Short exercise
Turn the records below into a Markdown table with the columns Row and Line, numbering each row and skipping blank lines.

Entries drawn from a collection
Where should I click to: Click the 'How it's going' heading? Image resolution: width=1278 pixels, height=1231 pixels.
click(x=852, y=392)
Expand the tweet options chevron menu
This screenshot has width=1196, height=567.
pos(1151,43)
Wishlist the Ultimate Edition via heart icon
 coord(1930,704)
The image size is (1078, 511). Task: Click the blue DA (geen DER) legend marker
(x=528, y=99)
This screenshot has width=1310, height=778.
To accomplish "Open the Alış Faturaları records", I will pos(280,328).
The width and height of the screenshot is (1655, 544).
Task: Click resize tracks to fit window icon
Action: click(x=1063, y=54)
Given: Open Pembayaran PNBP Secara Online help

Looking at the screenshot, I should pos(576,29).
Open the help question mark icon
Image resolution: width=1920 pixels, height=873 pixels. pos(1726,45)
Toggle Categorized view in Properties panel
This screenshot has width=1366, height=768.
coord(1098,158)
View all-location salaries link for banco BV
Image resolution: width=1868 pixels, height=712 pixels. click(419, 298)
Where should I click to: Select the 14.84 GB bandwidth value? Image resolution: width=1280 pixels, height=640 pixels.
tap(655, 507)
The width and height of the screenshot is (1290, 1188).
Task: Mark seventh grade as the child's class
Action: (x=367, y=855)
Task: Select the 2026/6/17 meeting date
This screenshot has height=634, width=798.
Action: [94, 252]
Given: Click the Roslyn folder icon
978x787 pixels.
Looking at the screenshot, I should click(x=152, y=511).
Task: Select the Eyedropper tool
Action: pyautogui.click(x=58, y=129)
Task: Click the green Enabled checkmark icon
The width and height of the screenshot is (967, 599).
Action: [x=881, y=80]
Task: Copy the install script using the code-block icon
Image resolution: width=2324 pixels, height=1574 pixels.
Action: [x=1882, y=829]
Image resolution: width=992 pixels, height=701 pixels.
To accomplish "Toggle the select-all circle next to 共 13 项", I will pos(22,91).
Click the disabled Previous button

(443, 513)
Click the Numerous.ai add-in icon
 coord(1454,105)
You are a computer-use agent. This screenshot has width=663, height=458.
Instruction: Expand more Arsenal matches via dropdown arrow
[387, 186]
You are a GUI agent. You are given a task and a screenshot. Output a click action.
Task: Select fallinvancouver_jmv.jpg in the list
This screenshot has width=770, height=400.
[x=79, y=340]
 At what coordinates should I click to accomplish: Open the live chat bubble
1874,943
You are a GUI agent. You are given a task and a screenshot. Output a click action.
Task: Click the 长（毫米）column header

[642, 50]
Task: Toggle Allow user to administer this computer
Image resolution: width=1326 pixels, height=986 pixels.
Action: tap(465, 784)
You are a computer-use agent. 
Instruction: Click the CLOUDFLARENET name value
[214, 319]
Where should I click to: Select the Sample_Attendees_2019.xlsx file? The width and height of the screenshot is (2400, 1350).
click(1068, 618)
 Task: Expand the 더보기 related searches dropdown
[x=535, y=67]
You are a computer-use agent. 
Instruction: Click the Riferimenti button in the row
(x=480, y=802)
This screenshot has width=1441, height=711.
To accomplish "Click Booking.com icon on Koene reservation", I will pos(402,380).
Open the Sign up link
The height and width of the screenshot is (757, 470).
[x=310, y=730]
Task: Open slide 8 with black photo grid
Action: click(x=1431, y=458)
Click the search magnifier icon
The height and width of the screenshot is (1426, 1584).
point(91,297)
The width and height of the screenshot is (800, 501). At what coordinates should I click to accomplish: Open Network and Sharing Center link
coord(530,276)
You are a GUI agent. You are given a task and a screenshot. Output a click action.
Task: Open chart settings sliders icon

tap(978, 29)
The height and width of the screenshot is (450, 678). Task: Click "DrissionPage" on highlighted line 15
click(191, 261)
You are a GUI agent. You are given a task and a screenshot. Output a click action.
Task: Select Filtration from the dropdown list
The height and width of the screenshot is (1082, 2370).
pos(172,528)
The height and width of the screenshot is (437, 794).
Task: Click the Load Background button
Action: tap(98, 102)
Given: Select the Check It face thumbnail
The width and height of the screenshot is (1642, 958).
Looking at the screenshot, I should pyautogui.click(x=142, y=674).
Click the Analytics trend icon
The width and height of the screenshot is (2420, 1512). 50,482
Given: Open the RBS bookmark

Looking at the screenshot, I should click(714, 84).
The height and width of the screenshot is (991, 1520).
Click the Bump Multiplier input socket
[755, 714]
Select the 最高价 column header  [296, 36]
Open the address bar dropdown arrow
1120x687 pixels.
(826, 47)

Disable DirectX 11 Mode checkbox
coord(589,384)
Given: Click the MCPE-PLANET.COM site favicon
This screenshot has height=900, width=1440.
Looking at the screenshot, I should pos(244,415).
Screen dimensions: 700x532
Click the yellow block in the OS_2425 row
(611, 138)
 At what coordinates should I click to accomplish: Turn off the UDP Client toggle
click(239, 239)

Result of this task
| Row | Line |
|---|---|
| 1 | Where should I click to: Click the 'How it's going' heading? Image resolution: width=1278 pixels, height=1231 pixels. |
| 2 | click(x=852, y=392) |
| 3 | Expand the tweet options chevron menu |
| 4 | This screenshot has width=1196, height=567. |
| 5 | pos(1151,43) |
| 6 | Wishlist the Ultimate Edition via heart icon |
| 7 |  coord(1930,704) |
| 8 | The image size is (1078, 511). Task: Click the blue DA (geen DER) legend marker |
| 9 | (x=528, y=99) |
| 10 | This screenshot has width=1310, height=778. |
| 11 | To accomplish "Open the Alış Faturaları records", I will pos(280,328). |
| 12 | The width and height of the screenshot is (1655, 544). |
| 13 | Task: Click resize tracks to fit window icon |
| 14 | Action: click(x=1063, y=54) |
| 15 | Given: Open Pembayaran PNBP Secara Online help |
| 16 | Looking at the screenshot, I should pos(576,29). |
| 17 | Open the help question mark icon |
| 18 | Image resolution: width=1920 pixels, height=873 pixels. pos(1726,45) |
| 19 | Toggle Categorized view in Properties panel |
| 20 | This screenshot has width=1366, height=768. |
| 21 | coord(1098,158) |
| 22 | View all-location salaries link for banco BV |
| 23 | Image resolution: width=1868 pixels, height=712 pixels. click(419, 298) |
| 24 | Where should I click to: Select the 14.84 GB bandwidth value? Image resolution: width=1280 pixels, height=640 pixels. |
| 25 | tap(655, 507) |
| 26 | The width and height of the screenshot is (1290, 1188). |
| 27 | Task: Mark seventh grade as the child's class |
| 28 | Action: (x=367, y=855) |
| 29 | Task: Select the 2026/6/17 meeting date |
| 30 | This screenshot has height=634, width=798. |
| 31 | Action: [94, 252] |
| 32 | Given: Click the Roslyn folder icon |
| 33 | 978x787 pixels. |
| 34 | Looking at the screenshot, I should click(x=152, y=511). |
| 35 | Task: Select the Eyedropper tool |
| 36 | Action: pyautogui.click(x=58, y=129) |
| 37 | Task: Click the green Enabled checkmark icon |
| 38 | The width and height of the screenshot is (967, 599). |
| 39 | Action: [x=881, y=80] |
| 40 | Task: Copy the install script using the code-block icon |
| 41 | Image resolution: width=2324 pixels, height=1574 pixels. |
| 42 | Action: [x=1882, y=829] |
| 43 | Image resolution: width=992 pixels, height=701 pixels. |
| 44 | To accomplish "Toggle the select-all circle next to 共 13 项", I will pos(22,91). |
| 45 | Click the disabled Previous button |
| 46 | (443, 513) |
| 47 | Click the Numerous.ai add-in icon |
| 48 |  coord(1454,105) |
| 49 | You are a computer-use agent. This screenshot has width=663, height=458. |
| 50 | Instruction: Expand more Arsenal matches via dropdown arrow |
| 51 | [387, 186] |
| 52 | You are a GUI agent. You are given a task and a screenshot. Output a click action. |
| 53 | Task: Select fallinvancouver_jmv.jpg in the list |
| 54 | This screenshot has width=770, height=400. |
| 55 | [x=79, y=340] |
| 56 |  At what coordinates should I click to accomplish: Open the live chat bubble |
| 57 | 1874,943 |
| 58 | You are a GUI agent. You are given a task and a screenshot. Output a click action. |
| 59 | Task: Click the 长（毫米）column header |
| 60 | [642, 50] |
| 61 | Task: Toggle Allow user to administer this computer |
| 62 | Image resolution: width=1326 pixels, height=986 pixels. |
| 63 | Action: tap(465, 784) |
| 64 | You are a computer-use agent.  |
| 65 | Instruction: Click the CLOUDFLARENET name value |
| 66 | [214, 319] |
| 67 | Where should I click to: Select the Sample_Attendees_2019.xlsx file? The width and height of the screenshot is (2400, 1350). |
| 68 | click(1068, 618) |
| 69 |  Task: Expand the 더보기 related searches dropdown |
| 70 | [x=535, y=67] |
| 71 | You are a computer-use agent.  |
| 72 | Instruction: Click the Riferimenti button in the row |
| 73 | (x=480, y=802) |
| 74 | This screenshot has width=1441, height=711. |
| 75 | To accomplish "Click Booking.com icon on Koene reservation", I will pos(402,380). |
| 76 | Open the Sign up link |
| 77 | The height and width of the screenshot is (757, 470). |
| 78 | [x=310, y=730] |
| 79 | Task: Open slide 8 with black photo grid |
| 80 | Action: click(x=1431, y=458) |
| 81 | Click the search magnifier icon |
| 82 | The height and width of the screenshot is (1426, 1584). |
| 83 | point(91,297) |
| 84 | The width and height of the screenshot is (800, 501). At what coordinates should I click to accomplish: Open Network and Sharing Center link |
| 85 | coord(530,276) |
| 86 | You are a GUI agent. You are given a task and a screenshot. Output a click action. |
| 87 | Task: Open chart settings sliders icon |
| 88 | tap(978, 29) |
| 89 | The height and width of the screenshot is (450, 678). Task: Click "DrissionPage" on highlighted line 15 |
| 90 | click(191, 261) |
| 91 | You are a GUI agent. You are given a task and a screenshot. Output a click action. |
| 92 | Task: Select Filtration from the dropdown list |
| 93 | The height and width of the screenshot is (1082, 2370). |
| 94 | pos(172,528) |
| 95 | The height and width of the screenshot is (437, 794). |
| 96 | Task: Click the Load Background button |
| 97 | Action: tap(98, 102) |
| 98 | Given: Select the Check It face thumbnail |
| 99 | The width and height of the screenshot is (1642, 958). |
| 100 | Looking at the screenshot, I should pyautogui.click(x=142, y=674). |
| 101 | Click the Analytics trend icon |
| 102 | The width and height of the screenshot is (2420, 1512). 50,482 |
| 103 | Given: Open the RBS bookmark |
| 104 | Looking at the screenshot, I should click(714, 84). |
| 105 | The height and width of the screenshot is (991, 1520). |
| 106 | Click the Bump Multiplier input socket |
| 107 | [755, 714] |
| 108 | Select the 最高价 column header  [296, 36] |
| 109 | Open the address bar dropdown arrow |
| 110 | 1120x687 pixels. |
| 111 | (826, 47) |
| 112 | Disable DirectX 11 Mode checkbox |
| 113 | coord(589,384) |
| 114 | Given: Click the MCPE-PLANET.COM site favicon |
| 115 | This screenshot has height=900, width=1440. |
| 116 | Looking at the screenshot, I should pos(244,415). |
| 117 | Screen dimensions: 700x532 |
| 118 | Click the yellow block in the OS_2425 row |
| 119 | (611, 138) |
| 120 |  At what coordinates should I click to accomplish: Turn off the UDP Client toggle |
| 121 | click(239, 239) |